Page text:
A study authored by MSU assistant professor Lisa Tiemann is the first of its kind to show that crop rotations, in isolation from other management factors, can increase the functions performed by soil microbial communities that benefit plant growth.
June 8, 2015 - Author: Holly Whetstone
EAST LANSING, Mich. – A study authored by Michigan State University (MSU) Department of Plant, Soil and Microbial Sciences assistant professor Lisa Tiemann is the first of its kind to show that crop rotations, in isolation from other management factors, can increase the functions performed by soil microbial communities that benefit plant growth. The findings were published online May 25 in Ecology Letters, a highly selective peer-reviewed journal.
Research for the project took place at the W.K. Kellogg Biological Station, an MSU research center in Hickory Corners, Michigan, northeast of Kalamazoo. In the paper, Tiemann and her co-authors address the relationships among crop rotational diversity, soil structure, microbial community structure and activity, and soil organic matter chemistry.

The data:
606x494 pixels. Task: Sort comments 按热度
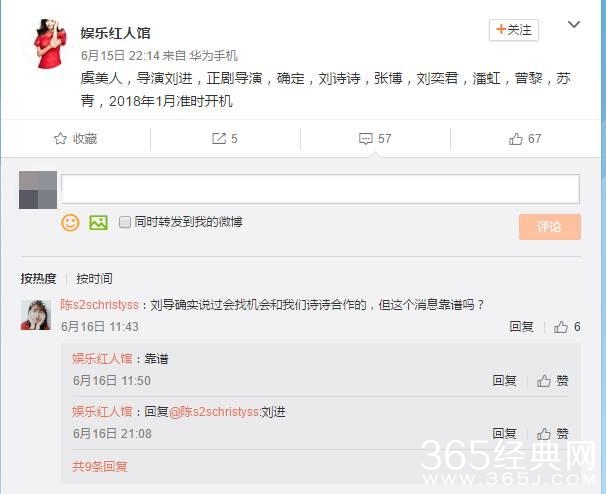(38, 278)
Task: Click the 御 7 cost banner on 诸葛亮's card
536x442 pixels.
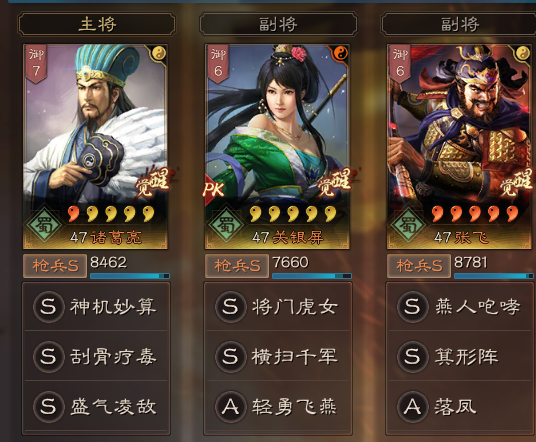Action: click(36, 64)
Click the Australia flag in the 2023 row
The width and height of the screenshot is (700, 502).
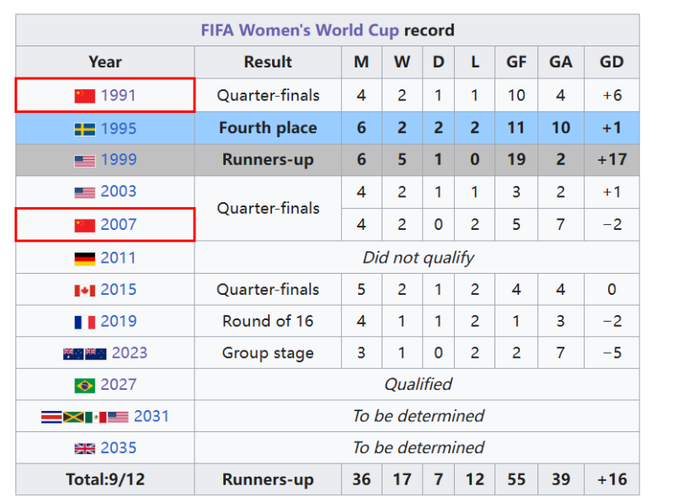pyautogui.click(x=73, y=353)
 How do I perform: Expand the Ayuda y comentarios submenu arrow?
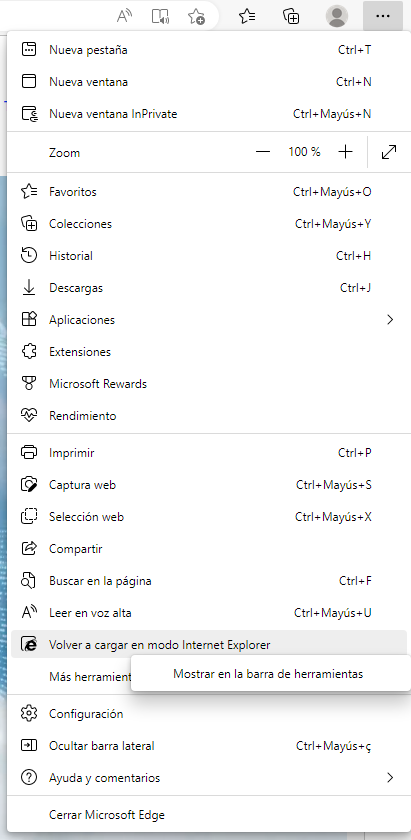pyautogui.click(x=390, y=777)

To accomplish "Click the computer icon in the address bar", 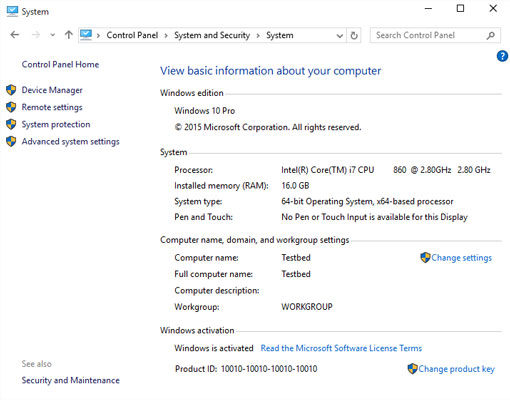I will (x=86, y=34).
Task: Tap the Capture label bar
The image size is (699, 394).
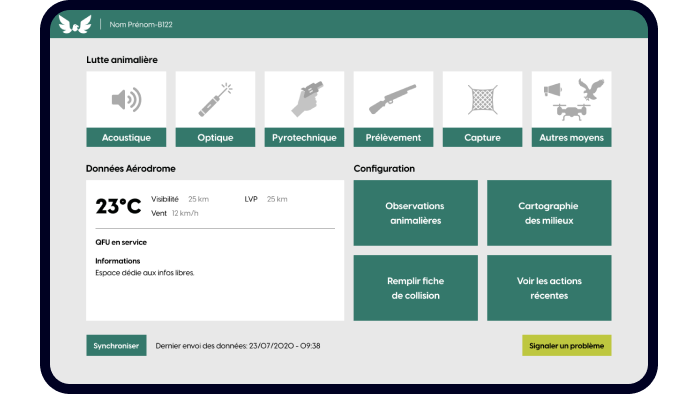Action: [x=482, y=137]
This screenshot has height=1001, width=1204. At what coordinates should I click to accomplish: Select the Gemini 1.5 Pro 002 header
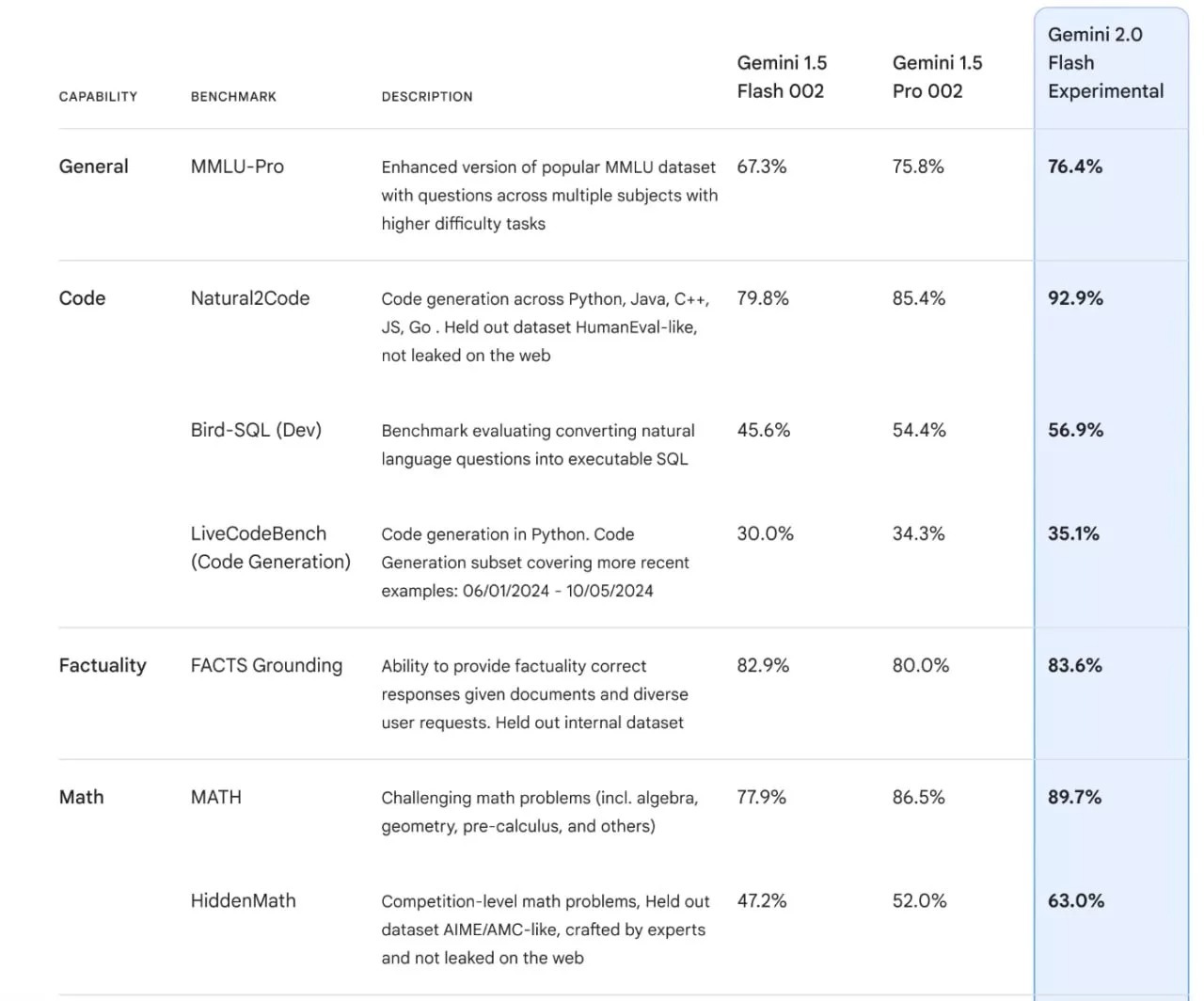936,77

What the task requires:
Pick up the article on crop rotations and soil microbes and continue it from its last sentence. The data stands apart from the crop rotation article.

Expected answer:
“Although the aboveground benefits of crop diversity have been well-documented, the belowground effects remain uncertain,” Tiemann said. “Understanding how crop diversity alters microbial community dynamics and the specific mechanisms controlling positive impacts of biodiversity belowground is critical for sustainable soil management.”
A byproduct of increased pressure on soils from agricultural intensification is a negative impact on microbial diversity. Over-farming is problematic worldwide and can lessen soil’s ability to perform important ecosystem functions. Results may include threats to long-term food security, increases in greenhouse gas emission, flooding and a reduction in water quality.
Researchers sought to combat these challenges through crop rotation, restoring positive interactions above- and belowground by increasing biodiversity. The group concluded that a diverse set of crops can sustain soil biological communities, with positive effects on soil organic matter and soil fertility.
“The data we present are the first to support the hypothesis that increasing rotational diversity fundamentally changes microbial community structure and activity, with positive effects on aggregate formation and soil organic matter accrual,” Tiemann said. “These findings provide further support for the use of rotational diversity as a viable management practice for promoting agroecosystem sustainability.”
Tiemann, whose work is funded in part by MSU AgBioResearch, indicated that this knowledge can ultimately be used to help land managers determine how to maximize soil sustainability, particularly in low-input cropping systems.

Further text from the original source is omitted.